Please render the data below as a Markdown table with the columns Row and Line, one numbered row per line, and omit blank lines.
══════
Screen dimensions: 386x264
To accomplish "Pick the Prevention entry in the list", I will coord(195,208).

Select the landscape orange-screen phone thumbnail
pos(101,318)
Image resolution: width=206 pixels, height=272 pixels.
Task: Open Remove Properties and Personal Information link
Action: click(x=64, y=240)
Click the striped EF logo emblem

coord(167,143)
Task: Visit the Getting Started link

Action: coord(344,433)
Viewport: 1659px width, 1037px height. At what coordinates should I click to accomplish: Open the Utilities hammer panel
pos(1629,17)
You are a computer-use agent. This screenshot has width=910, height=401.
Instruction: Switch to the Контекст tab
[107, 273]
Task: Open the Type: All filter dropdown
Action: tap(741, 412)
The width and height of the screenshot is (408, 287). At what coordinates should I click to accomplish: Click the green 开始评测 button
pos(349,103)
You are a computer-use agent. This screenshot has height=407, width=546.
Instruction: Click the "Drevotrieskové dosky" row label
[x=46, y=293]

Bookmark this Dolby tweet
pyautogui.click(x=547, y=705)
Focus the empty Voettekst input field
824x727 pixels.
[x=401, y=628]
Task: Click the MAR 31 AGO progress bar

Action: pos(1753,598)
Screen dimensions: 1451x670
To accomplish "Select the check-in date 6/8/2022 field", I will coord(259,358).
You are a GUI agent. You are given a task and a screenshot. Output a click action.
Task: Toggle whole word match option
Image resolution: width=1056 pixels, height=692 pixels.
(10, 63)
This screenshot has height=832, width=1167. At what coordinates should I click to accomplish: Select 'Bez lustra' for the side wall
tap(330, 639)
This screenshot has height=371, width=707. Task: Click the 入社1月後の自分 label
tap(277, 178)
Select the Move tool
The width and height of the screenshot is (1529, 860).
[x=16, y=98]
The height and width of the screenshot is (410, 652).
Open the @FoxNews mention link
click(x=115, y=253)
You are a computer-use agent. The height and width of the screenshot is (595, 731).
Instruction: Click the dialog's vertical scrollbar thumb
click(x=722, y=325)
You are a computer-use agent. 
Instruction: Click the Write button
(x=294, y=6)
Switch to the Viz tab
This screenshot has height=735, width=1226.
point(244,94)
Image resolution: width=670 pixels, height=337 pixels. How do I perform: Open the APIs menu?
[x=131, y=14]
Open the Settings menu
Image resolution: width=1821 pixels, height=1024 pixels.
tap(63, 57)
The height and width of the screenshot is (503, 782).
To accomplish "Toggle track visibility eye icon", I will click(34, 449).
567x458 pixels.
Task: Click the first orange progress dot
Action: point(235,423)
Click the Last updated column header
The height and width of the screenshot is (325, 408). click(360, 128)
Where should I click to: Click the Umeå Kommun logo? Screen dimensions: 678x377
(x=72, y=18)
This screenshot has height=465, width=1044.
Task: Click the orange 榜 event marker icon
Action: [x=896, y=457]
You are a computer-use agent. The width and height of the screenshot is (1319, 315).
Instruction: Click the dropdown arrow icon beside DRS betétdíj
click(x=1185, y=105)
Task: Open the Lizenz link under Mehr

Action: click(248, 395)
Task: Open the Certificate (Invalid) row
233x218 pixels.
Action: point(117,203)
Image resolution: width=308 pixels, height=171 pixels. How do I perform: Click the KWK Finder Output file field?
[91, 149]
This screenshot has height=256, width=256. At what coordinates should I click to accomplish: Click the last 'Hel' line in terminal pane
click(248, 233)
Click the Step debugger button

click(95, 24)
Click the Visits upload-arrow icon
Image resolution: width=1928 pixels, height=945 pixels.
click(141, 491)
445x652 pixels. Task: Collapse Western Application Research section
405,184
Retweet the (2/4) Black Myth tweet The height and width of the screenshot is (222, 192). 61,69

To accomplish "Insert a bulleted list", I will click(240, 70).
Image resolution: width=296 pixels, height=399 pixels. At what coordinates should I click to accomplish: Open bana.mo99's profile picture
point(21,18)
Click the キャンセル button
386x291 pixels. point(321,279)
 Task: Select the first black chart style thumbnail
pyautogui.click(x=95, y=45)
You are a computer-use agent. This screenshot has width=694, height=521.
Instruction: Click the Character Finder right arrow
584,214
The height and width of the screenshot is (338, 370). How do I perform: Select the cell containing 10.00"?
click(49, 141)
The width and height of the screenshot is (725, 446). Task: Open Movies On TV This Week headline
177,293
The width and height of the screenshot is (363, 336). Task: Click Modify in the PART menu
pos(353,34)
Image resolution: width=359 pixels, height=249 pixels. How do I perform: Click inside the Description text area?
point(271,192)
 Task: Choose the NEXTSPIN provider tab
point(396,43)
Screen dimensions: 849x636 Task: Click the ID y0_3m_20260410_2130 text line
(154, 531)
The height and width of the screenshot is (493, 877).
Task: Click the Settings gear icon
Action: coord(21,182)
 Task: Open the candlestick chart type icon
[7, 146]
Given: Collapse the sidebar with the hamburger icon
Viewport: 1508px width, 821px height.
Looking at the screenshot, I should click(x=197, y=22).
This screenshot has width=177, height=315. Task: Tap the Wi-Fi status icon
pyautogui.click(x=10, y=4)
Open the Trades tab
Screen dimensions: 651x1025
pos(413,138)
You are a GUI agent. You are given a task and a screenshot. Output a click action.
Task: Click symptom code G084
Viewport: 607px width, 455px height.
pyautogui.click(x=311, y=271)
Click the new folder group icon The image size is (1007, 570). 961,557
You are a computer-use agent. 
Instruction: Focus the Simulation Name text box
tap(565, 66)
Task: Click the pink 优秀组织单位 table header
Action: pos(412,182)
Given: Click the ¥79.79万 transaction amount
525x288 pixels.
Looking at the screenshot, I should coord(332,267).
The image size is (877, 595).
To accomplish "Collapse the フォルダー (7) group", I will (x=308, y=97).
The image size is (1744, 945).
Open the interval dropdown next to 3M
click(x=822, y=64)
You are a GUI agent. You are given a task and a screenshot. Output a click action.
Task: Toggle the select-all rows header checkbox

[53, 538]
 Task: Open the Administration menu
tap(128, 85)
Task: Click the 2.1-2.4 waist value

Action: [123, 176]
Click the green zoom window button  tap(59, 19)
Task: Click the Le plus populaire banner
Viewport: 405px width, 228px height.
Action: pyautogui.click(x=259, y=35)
══════
*Answer to this exercise*
| Row | Line |
|---|---|
| 1 | Screen dimensions: 386x264 |
| 2 | To accomplish "Pick the Prevention entry in the list", I will coord(195,208). |
| 3 | Select the landscape orange-screen phone thumbnail |
| 4 | pos(101,318) |
| 5 | Image resolution: width=206 pixels, height=272 pixels. |
| 6 | Task: Open Remove Properties and Personal Information link |
| 7 | Action: click(x=64, y=240) |
| 8 | Click the striped EF logo emblem |
| 9 | coord(167,143) |
| 10 | Task: Visit the Getting Started link |
| 11 | Action: coord(344,433) |
| 12 | Viewport: 1659px width, 1037px height. At what coordinates should I click to accomplish: Open the Utilities hammer panel |
| 13 | pos(1629,17) |
| 14 | You are a computer-use agent. This screenshot has width=910, height=401. |
| 15 | Instruction: Switch to the Контекст tab |
| 16 | [107, 273] |
| 17 | Task: Open the Type: All filter dropdown |
| 18 | Action: tap(741, 412) |
| 19 | The width and height of the screenshot is (408, 287). At what coordinates should I click to accomplish: Click the green 开始评测 button |
| 20 | pos(349,103) |
| 21 | You are a computer-use agent. This screenshot has height=407, width=546. |
| 22 | Instruction: Click the "Drevotrieskové dosky" row label |
| 23 | [x=46, y=293] |
| 24 | Bookmark this Dolby tweet |
| 25 | pyautogui.click(x=547, y=705) |
| 26 | Focus the empty Voettekst input field |
| 27 | 824x727 pixels. |
| 28 | [x=401, y=628] |
| 29 | Task: Click the MAR 31 AGO progress bar |
| 30 | Action: pos(1753,598) |
| 31 | Screen dimensions: 1451x670 |
| 32 | To accomplish "Select the check-in date 6/8/2022 field", I will coord(259,358). |
| 33 | You are a GUI agent. You are given a task and a screenshot. Output a click action. |
| 34 | Task: Toggle whole word match option |
| 35 | Image resolution: width=1056 pixels, height=692 pixels. |
| 36 | (10, 63) |
| 37 | This screenshot has height=832, width=1167. At what coordinates should I click to accomplish: Select 'Bez lustra' for the side wall |
| 38 | tap(330, 639) |
| 39 | This screenshot has height=371, width=707. Task: Click the 入社1月後の自分 label |
| 40 | tap(277, 178) |
| 41 | Select the Move tool |
| 42 | The width and height of the screenshot is (1529, 860). |
| 43 | [x=16, y=98] |
| 44 | The height and width of the screenshot is (410, 652). |
| 45 | Open the @FoxNews mention link |
| 46 | click(x=115, y=253) |
| 47 | You are a computer-use agent. The height and width of the screenshot is (595, 731). |
| 48 | Instruction: Click the dialog's vertical scrollbar thumb |
| 49 | click(x=722, y=325) |
| 50 | You are a computer-use agent.  |
| 51 | Instruction: Click the Write button |
| 52 | (x=294, y=6) |
| 53 | Switch to the Viz tab |
| 54 | This screenshot has height=735, width=1226. |
| 55 | point(244,94) |
| 56 | Image resolution: width=670 pixels, height=337 pixels. How do I perform: Open the APIs menu? |
| 57 | [x=131, y=14] |
| 58 | Open the Settings menu |
| 59 | Image resolution: width=1821 pixels, height=1024 pixels. |
| 60 | tap(63, 57) |
| 61 | The height and width of the screenshot is (503, 782). |
| 62 | To accomplish "Toggle track visibility eye icon", I will click(34, 449). |
| 63 | 567x458 pixels. |
| 64 | Task: Click the first orange progress dot |
| 65 | Action: point(235,423) |
| 66 | Click the Last updated column header |
| 67 | The height and width of the screenshot is (325, 408). click(360, 128) |
| 68 | Where should I click to: Click the Umeå Kommun logo? Screen dimensions: 678x377 |
| 69 | (x=72, y=18) |
| 70 | This screenshot has height=465, width=1044. |
| 71 | Task: Click the orange 榜 event marker icon |
| 72 | Action: [x=896, y=457] |
| 73 | You are a computer-use agent. The width and height of the screenshot is (1319, 315). |
| 74 | Instruction: Click the dropdown arrow icon beside DRS betétdíj |
| 75 | click(x=1185, y=105) |
| 76 | Task: Open the Lizenz link under Mehr |
| 77 | Action: click(248, 395) |
| 78 | Task: Open the Certificate (Invalid) row |
| 79 | 233x218 pixels. |
| 80 | Action: point(117,203) |
| 81 | Image resolution: width=308 pixels, height=171 pixels. How do I perform: Click the KWK Finder Output file field? |
| 82 | [91, 149] |
| 83 | This screenshot has height=256, width=256. At what coordinates should I click to accomplish: Click the last 'Hel' line in terminal pane |
| 84 | click(248, 233) |
| 85 | Click the Step debugger button |
| 86 | click(95, 24) |
| 87 | Click the Visits upload-arrow icon |
| 88 | Image resolution: width=1928 pixels, height=945 pixels. |
| 89 | click(141, 491) |
| 90 | 445x652 pixels. Task: Collapse Western Application Research section |
| 91 | 405,184 |
| 92 | Retweet the (2/4) Black Myth tweet The height and width of the screenshot is (222, 192). 61,69 |
| 93 | To accomplish "Insert a bulleted list", I will click(240, 70). |
| 94 | Image resolution: width=296 pixels, height=399 pixels. At what coordinates should I click to accomplish: Open bana.mo99's profile picture |
| 95 | point(21,18) |
| 96 | Click the キャンセル button |
| 97 | 386x291 pixels. point(321,279) |
| 98 |  Task: Select the first black chart style thumbnail |
| 99 | pyautogui.click(x=95, y=45) |
| 100 | You are a computer-use agent. This screenshot has width=694, height=521. |
| 101 | Instruction: Click the Character Finder right arrow |
| 102 | 584,214 |
| 103 | The height and width of the screenshot is (338, 370). How do I perform: Select the cell containing 10.00"? |
| 104 | click(49, 141) |
| 105 | The width and height of the screenshot is (725, 446). Task: Open Movies On TV This Week headline |
| 106 | 177,293 |
| 107 | The width and height of the screenshot is (363, 336). Task: Click Modify in the PART menu |
| 108 | pos(353,34) |
| 109 | Image resolution: width=359 pixels, height=249 pixels. How do I perform: Click inside the Description text area? |
| 110 | point(271,192) |
| 111 |  Task: Choose the NEXTSPIN provider tab |
| 112 | point(396,43) |
| 113 | Screen dimensions: 849x636 Task: Click the ID y0_3m_20260410_2130 text line |
| 114 | (154, 531) |
| 115 | The height and width of the screenshot is (493, 877). |
| 116 | Task: Click the Settings gear icon |
| 117 | Action: coord(21,182) |
| 118 |  Task: Open the candlestick chart type icon |
| 119 | [7, 146] |
| 120 | Given: Collapse the sidebar with the hamburger icon |
| 121 | Viewport: 1508px width, 821px height. |
| 122 | Looking at the screenshot, I should click(x=197, y=22). |
| 123 | This screenshot has width=177, height=315. Task: Tap the Wi-Fi status icon |
| 124 | pyautogui.click(x=10, y=4) |
| 125 | Open the Trades tab |
| 126 | Screen dimensions: 651x1025 |
| 127 | pos(413,138) |
| 128 | You are a GUI agent. You are given a task and a screenshot. Output a click action. |
| 129 | Task: Click symptom code G084 |
| 130 | Viewport: 607px width, 455px height. |
| 131 | pyautogui.click(x=311, y=271) |
| 132 | Click the new folder group icon The image size is (1007, 570). 961,557 |
| 133 | You are a computer-use agent.  |
| 134 | Instruction: Focus the Simulation Name text box |
| 135 | tap(565, 66) |
| 136 | Task: Click the pink 优秀组织单位 table header |
| 137 | Action: pos(412,182) |
| 138 | Given: Click the ¥79.79万 transaction amount |
| 139 | 525x288 pixels. |
| 140 | Looking at the screenshot, I should coord(332,267). |
| 141 | The image size is (877, 595). |
| 142 | To accomplish "Collapse the フォルダー (7) group", I will (x=308, y=97). |
| 143 | The image size is (1744, 945). |
| 144 | Open the interval dropdown next to 3M |
| 145 | click(x=822, y=64) |
| 146 | You are a GUI agent. You are given a task and a screenshot. Output a click action. |
| 147 | Task: Toggle the select-all rows header checkbox |
| 148 | [53, 538] |
| 149 |  Task: Open the Administration menu |
| 150 | tap(128, 85) |
| 151 | Task: Click the 2.1-2.4 waist value |
| 152 | Action: [123, 176] |
| 153 | Click the green zoom window button  tap(59, 19) |
| 154 | Task: Click the Le plus populaire banner |
| 155 | Viewport: 405px width, 228px height. |
| 156 | Action: pyautogui.click(x=259, y=35) |